Leadership communication is inconsistent. Employees at organizations with clear AI strategy and communication report 92% positive productivity impact, versus only 62% at those without.
What are the Implications for HR and the Future of Work
For HR professionals and talent leaders, this survey highlights a pivotal moment in the workforce-AI relationship:
- The training imperative.
Employees are clearly ready and eager to adopt AI, but lack of structured training is creating a skills-gap anxiety. HR must lead in designing reskilling programs, not just tech roll-outs. When employees feel they’re “falling behind” (54% overall; 61% non-managers) the risk of disengagement rises.
- Leadership communication shapes outcomes.
The gap between enthusiasm and outcomes is often caused by mixed messages. HR and leadership need to clearly articulate the “why,” “how,” and “what changes for you,” especially to non-manager levels where clarity is lowest. The survey found 21% of employees below VP say their organization has not clearly communicated the AI agent strategy, compared with only 9% of VP+ employees.
- Manager readiness must be addressed.
Managing AI-augmented teams is a new leadership frontier. Over half of people-managers (53%) doubt their ability to supervise AI-augmented teams; 82% believe it will make their roles more complex. HR must build managerial capability as much as individual skills.
- Employee mindset and culture shift.
AI isn’t just a tool, it’s reshaping how work gets done. HR must incorporate this into culture, reward systems, career pathways and employee experience design. The high level of optimism (84%) is a strong foundation, but without supporting infrastructure, it can erode into frustration.
Also Read: Built In Unveils Groundbreaking Platform to Monitor and Shape Employer Reputation in the AI-Driven Talent Market
What are Broader business effects
Beyond HR, the survey points to strategic considerations for businesses:
Unlocking productivity gains. The survey shows 86% of workers already using agentic AI report improved team productivity. But organisations that get training and communication right see much greater benefits.
Managing risk and reputation. With employees worrying about job security, a mismanaged AI roll-out could lead to attrition, decreased engagement or talent flight. The human element remains critical.

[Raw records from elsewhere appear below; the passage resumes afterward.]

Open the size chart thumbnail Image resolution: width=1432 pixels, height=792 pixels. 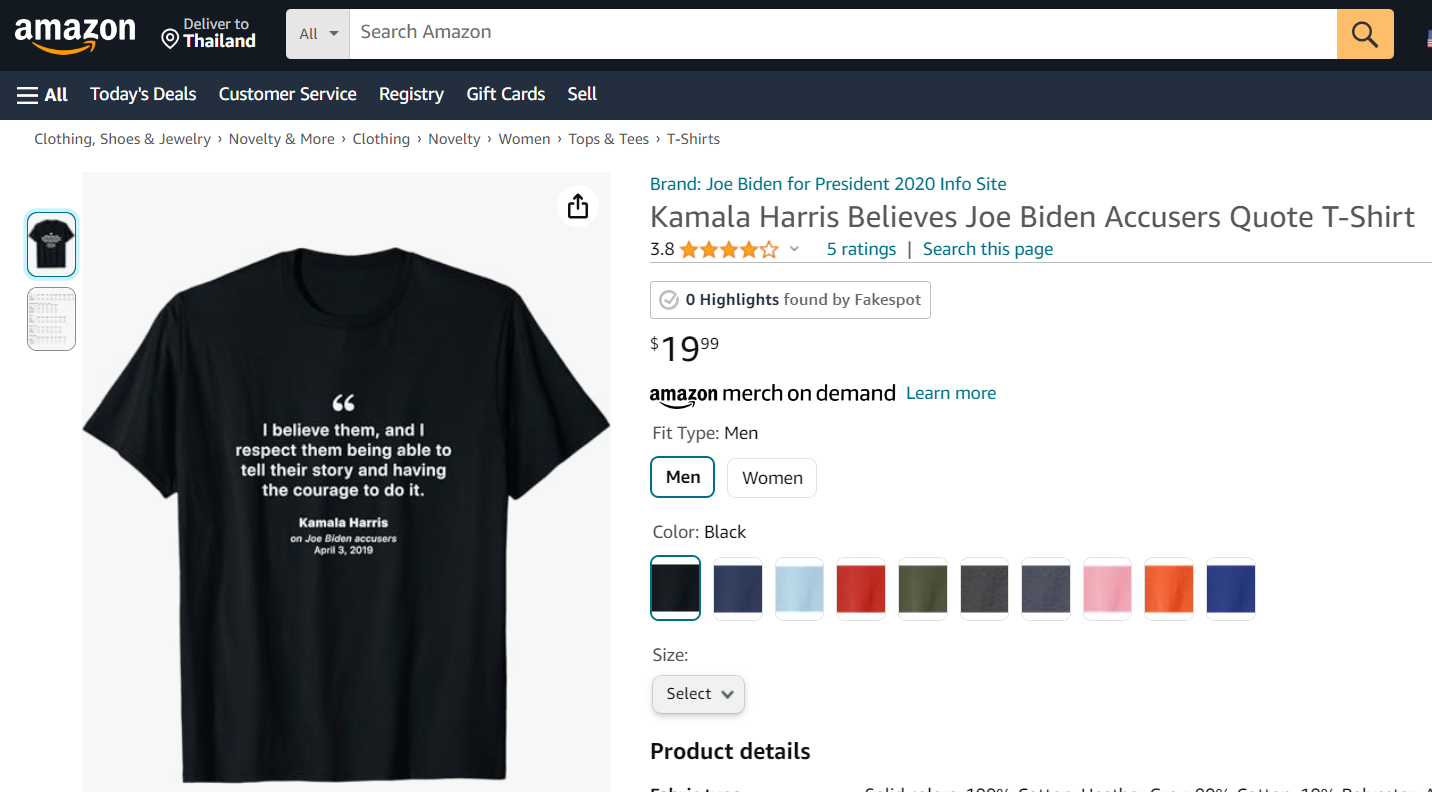51,318
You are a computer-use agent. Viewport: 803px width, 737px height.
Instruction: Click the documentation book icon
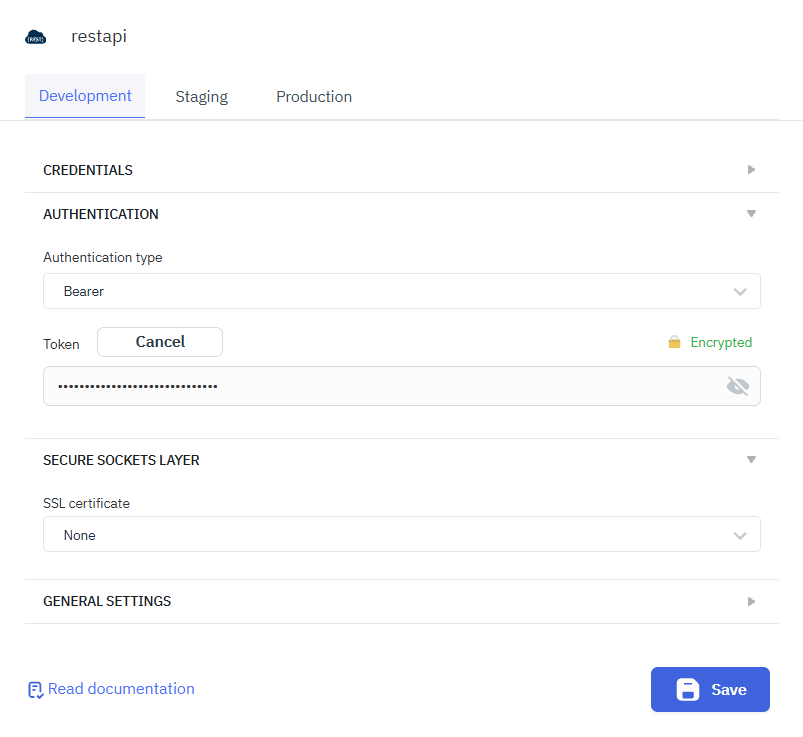tap(35, 690)

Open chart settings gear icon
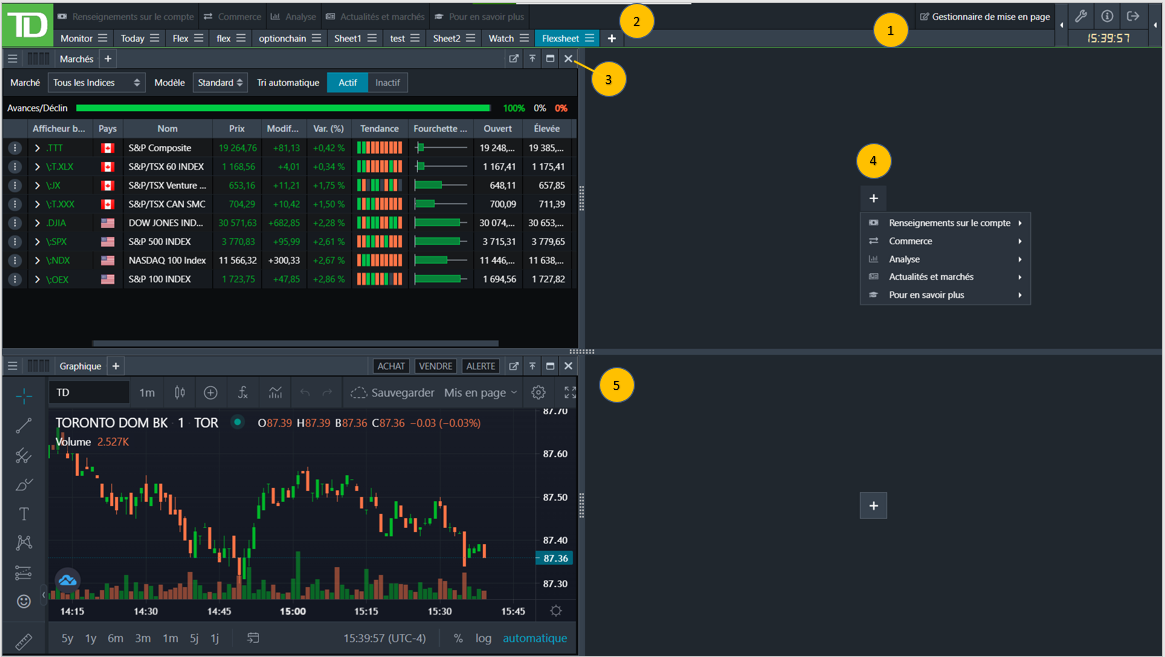point(538,393)
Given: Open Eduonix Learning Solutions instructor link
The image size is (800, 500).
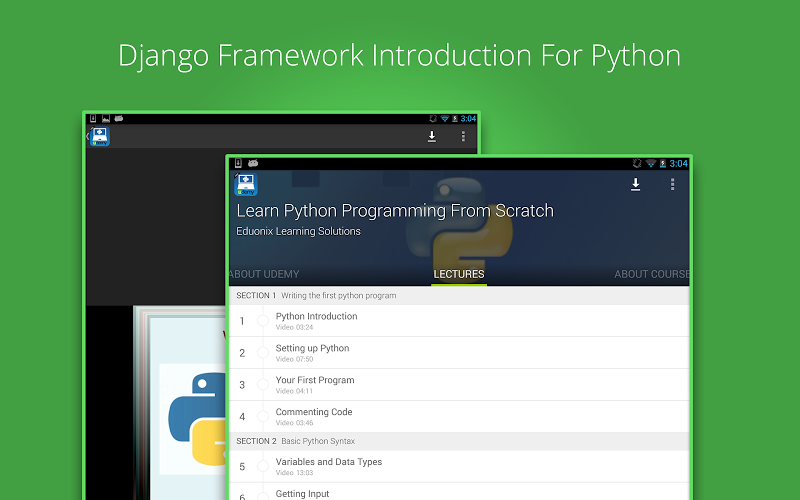Looking at the screenshot, I should 298,232.
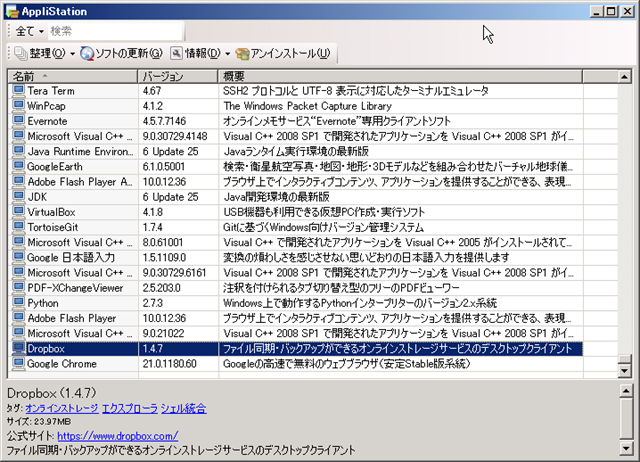This screenshot has height=462, width=640.
Task: Click the list scrollbar up arrow
Action: [626, 77]
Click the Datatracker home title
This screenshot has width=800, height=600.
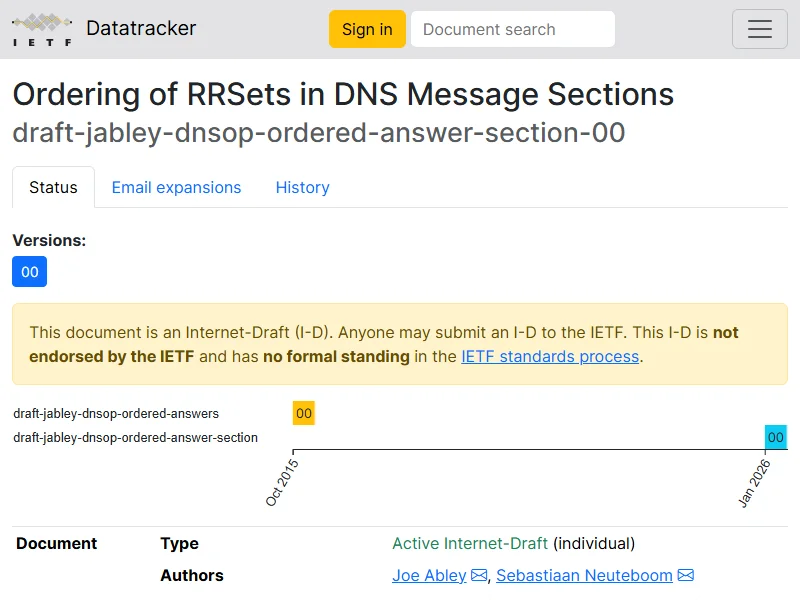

Competitive advantage lies in human-AI orchestration. Firms that effectively equip their workforce for hybrid human-AI teams will likely outpace those that simply push technology without human-centred change management.
Talent attraction and retention. A workforce that feels prepared, valued and confident in AI capabilities becomes a differentiator in employer branding in an increasingly competitive market.
Conclusion
The EY survey shows a clear message: workers want agentic AI, but organizations aren’t fully prepared. There’s a lot of enthusiasm, but issues like training gaps, poor communication from leaders, and cultural inertia may reduce the impact. For HR and business leaders, the focus should be on AI readiness. This means equipping people, clarifying roles, and connecting human potential with AI capability. By doing this, organizations won’t just use new tools—they’ll change how work is done and how talent is engaged.